I suspect that this is a build bug.

Does it reproduced on Python 3?

Python 2.7.3 (default, Aug  3 2012, 20:01:21) 
[GCC 4.4.3] on linux2
Type "help", "copyright", "credits" or "license" for more information.
>>> import sys;print("%x" % sys.maxsize, sys.maxsize > 2**32)
('7fffffffffffffff', True)

Yes, bug exists on 3.1 (gcc build), as well as darwin build of 2.7:

python3.1 -c "import json; json.loads('[%2200000000s' % ']')"
Traceback (most recent call last):
  File "<string>", line 1, in <module>
  File "/usr/lib/python3.1/json/__init__.py", line 293, in loads
    return _default_decoder.decode(s)
  File "/usr/lib/python3.1/json/decoder.py", line 328, in decode
    raise ValueError(errmsg("Extra data", s, end, len(s)))
ValueError: Extra data: line 1 column -2094967295 - line 1 column 2200000001 (char -2094967295 - 2200000001)

python3.1
Python 3.1.2 (r312:79147, Oct 23 2012, 20:07:42) 
[GCC 4.4.3] on linux2
>>> import sys;print("%x" % sys.maxsize, sys.maxsize > 2**32)
7fffffffffffffff True




python2.7 -c "import json; json.loads('[%2200000000s' % ']')"
Traceback (most recent call last):
  File "<string>", line 1, in <module>
  File "/System/Library/Frameworks/Python.framework/Versions/2.7/lib/python2.7/json/__init__.py", line 326, in loads
  File "/System/Library/Frameworks/Python.framework/Versions/2.7/lib/python2.7/json/decoder.py", line 369, in decode
ValueError: Extra data: line 1 column -2094967295 - line 1 column 2200000001 (char -2094967295 - 2200000001)

python2.7
Python 2.7.2 (default, Jun 20 2012, 16:23:33) 
[GCC 4.2.1 Compatible Apple Clang 4.0 (tags/Apple/clang-418.0.60)] on darwin
>>> import sys;print("%x" % sys.maxsize, sys.maxsize > 2**32)
('7fffffffffffffff', True)

As Antoine Pitrou reported on IRC, this bug exists on 3.x. Sorry, but this bug can't be fixed on 2.6 and 3.1.
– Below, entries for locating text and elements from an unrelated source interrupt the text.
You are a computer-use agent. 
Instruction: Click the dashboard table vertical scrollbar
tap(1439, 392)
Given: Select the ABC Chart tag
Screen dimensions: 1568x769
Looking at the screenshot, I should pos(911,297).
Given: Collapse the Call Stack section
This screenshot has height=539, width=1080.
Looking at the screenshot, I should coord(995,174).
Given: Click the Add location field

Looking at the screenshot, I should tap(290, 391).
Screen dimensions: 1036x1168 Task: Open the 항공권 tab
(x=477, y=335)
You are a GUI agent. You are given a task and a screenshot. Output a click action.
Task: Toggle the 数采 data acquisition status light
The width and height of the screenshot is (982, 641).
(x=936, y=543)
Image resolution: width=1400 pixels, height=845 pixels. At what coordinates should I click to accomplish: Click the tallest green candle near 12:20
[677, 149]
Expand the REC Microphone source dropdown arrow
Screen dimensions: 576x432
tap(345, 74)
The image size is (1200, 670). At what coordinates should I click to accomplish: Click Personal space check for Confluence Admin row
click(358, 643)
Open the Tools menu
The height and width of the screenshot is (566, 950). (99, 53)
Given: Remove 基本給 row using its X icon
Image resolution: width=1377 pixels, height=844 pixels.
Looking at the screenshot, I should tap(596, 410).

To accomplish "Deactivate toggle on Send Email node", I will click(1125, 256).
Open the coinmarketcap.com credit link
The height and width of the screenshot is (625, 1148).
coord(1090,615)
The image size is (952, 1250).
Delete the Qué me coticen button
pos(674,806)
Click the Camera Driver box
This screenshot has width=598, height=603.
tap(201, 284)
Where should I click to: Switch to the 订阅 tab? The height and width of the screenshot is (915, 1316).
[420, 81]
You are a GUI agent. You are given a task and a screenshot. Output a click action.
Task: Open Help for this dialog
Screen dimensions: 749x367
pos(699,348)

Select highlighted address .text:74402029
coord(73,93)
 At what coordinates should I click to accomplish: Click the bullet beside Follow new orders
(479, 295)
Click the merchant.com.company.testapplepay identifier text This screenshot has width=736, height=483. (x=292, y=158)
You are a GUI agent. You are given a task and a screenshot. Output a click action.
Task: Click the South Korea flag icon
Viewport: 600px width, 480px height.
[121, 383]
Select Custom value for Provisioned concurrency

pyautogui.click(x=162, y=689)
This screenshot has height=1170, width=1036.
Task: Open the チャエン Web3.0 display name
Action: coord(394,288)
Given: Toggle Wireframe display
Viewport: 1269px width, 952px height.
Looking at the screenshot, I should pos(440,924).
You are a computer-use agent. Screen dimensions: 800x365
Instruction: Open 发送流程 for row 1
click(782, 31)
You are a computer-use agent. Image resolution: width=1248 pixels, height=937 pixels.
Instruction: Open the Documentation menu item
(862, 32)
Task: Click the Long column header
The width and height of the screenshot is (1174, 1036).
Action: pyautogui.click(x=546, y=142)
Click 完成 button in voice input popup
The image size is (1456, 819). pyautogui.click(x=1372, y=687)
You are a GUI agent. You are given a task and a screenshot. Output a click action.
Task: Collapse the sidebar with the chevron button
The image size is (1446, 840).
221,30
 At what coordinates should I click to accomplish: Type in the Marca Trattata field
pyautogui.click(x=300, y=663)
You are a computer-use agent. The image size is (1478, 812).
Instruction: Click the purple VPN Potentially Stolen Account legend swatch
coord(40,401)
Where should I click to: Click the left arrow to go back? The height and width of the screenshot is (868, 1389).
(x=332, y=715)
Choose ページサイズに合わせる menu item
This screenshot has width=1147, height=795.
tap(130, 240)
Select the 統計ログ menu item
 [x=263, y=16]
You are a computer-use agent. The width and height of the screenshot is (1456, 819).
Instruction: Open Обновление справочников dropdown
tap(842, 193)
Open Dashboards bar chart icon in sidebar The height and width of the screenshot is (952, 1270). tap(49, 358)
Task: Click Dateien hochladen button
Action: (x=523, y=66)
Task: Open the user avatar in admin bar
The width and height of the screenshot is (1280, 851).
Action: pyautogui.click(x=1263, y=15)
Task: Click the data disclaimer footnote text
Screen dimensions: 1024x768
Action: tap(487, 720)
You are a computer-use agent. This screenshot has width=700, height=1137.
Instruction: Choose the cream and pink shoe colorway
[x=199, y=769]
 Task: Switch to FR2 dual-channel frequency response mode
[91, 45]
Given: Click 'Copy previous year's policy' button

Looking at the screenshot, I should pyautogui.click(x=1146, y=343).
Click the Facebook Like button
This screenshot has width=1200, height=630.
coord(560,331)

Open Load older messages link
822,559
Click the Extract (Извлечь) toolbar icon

Actually, this isn't a problem in _json.c but in the re library: JSONDecoder.raw_decode() works fine, but JSONDecoder.decode() raises:

$ ./python -c "import json.decoder; print(json.decoder.JSONDecoder().raw_decode('[%2200000000s' % ']'))"
([], 2200000001)

$ ./python -c "import json.decoder; print(json.decoder.JSONDecoder().decode('[%2200000000s' % ']'))"
Traceback (most recent call last):
  File "<string>", line 1, in <module>
  File "/home/antoine/cpython/default/Lib/json/decoder.py", line 347, in decode
    raise ValueError(errmsg("Extra data", s, end, len(s)))
ValueError: Extra data: line 1 column -2094967295 - line 1 column 2200000001 (char -2094967295 - 2200000001)


(decode() is basically raw_decode() followed by a call to WHITESPACE.match() from the end of the JSON object:
http://hg.python.org/cpython/file/2c04d2102534/Lib/json/decoder.py#l339
)

Uh, this is issue10182.

> Uh, this is issue10182.

Indeed, the patch there seems to fix it.